Exercise brief: The lines to reproduce run from the one containing "Youtube (257, 2287)" through the final line of the entries; write them out exactly and add nothing.

Extracted data:

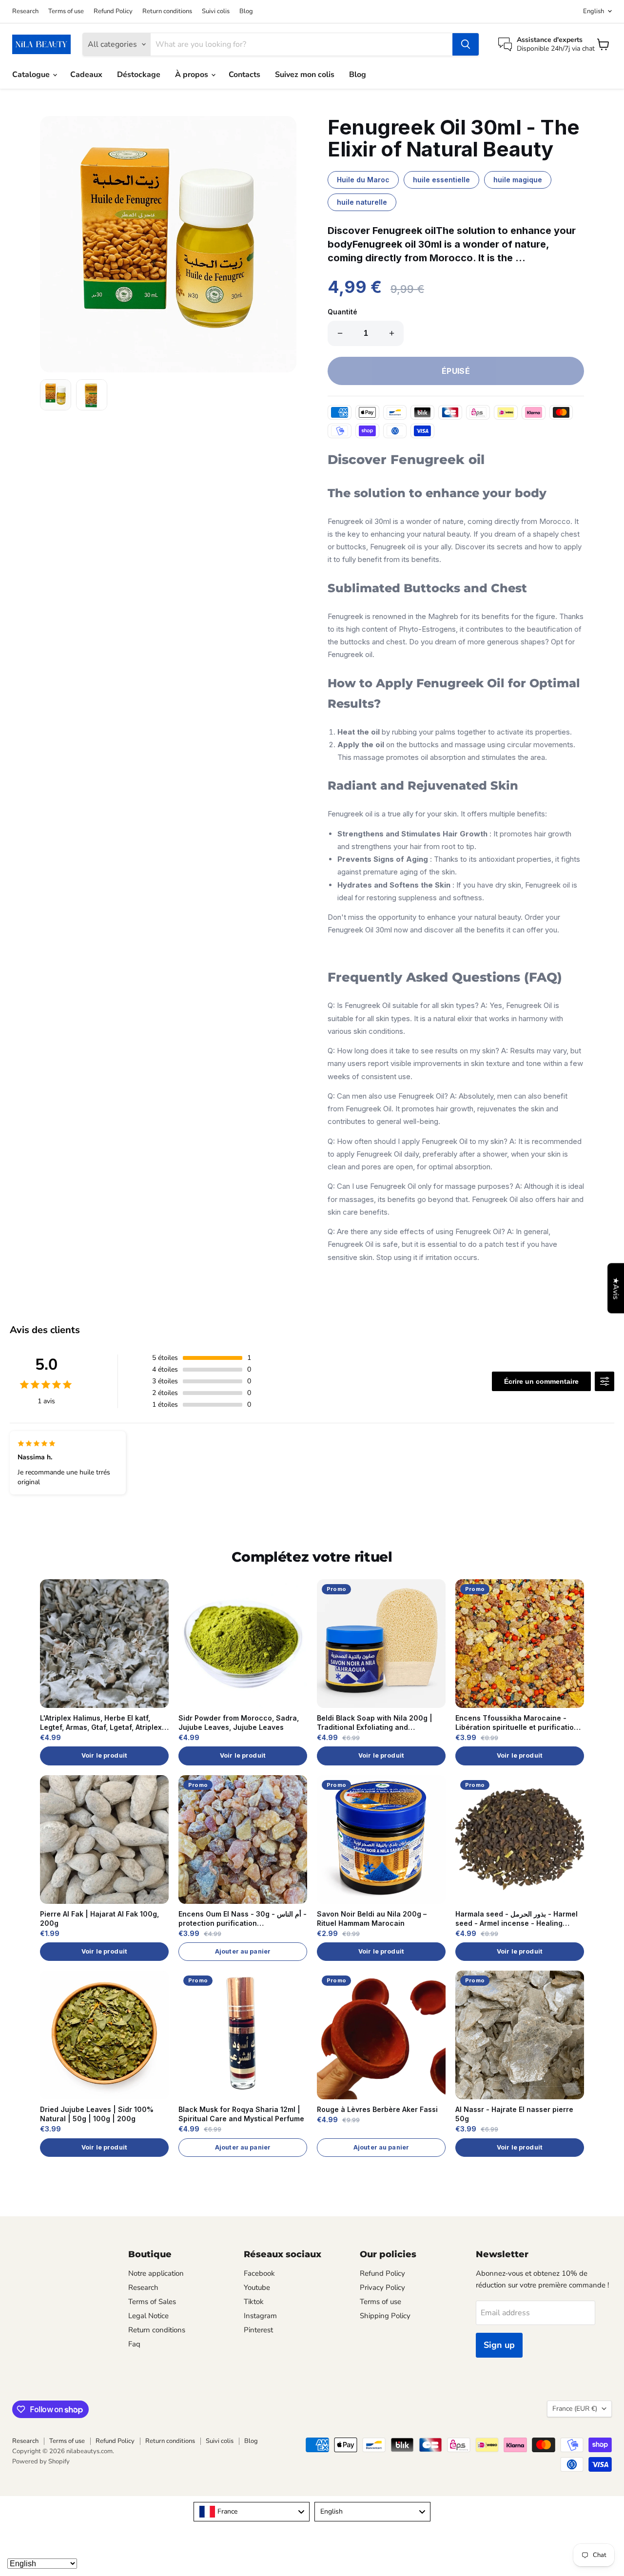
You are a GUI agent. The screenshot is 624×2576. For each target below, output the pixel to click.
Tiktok (254, 2301)
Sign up (499, 2345)
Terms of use (66, 11)
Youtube (257, 2287)
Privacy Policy (382, 2287)
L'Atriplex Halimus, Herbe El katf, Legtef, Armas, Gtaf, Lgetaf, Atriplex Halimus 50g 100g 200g (101, 1723)
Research (25, 11)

Task solution:
Youtube (257, 2287)
Privacy Policy (382, 2287)
L'Atriplex Halimus, Herbe El katf, Legtef, Armas, Gtaf, Lgetaf, Atriplex Halimus 50g 100g 200g (101, 1723)
Research (25, 11)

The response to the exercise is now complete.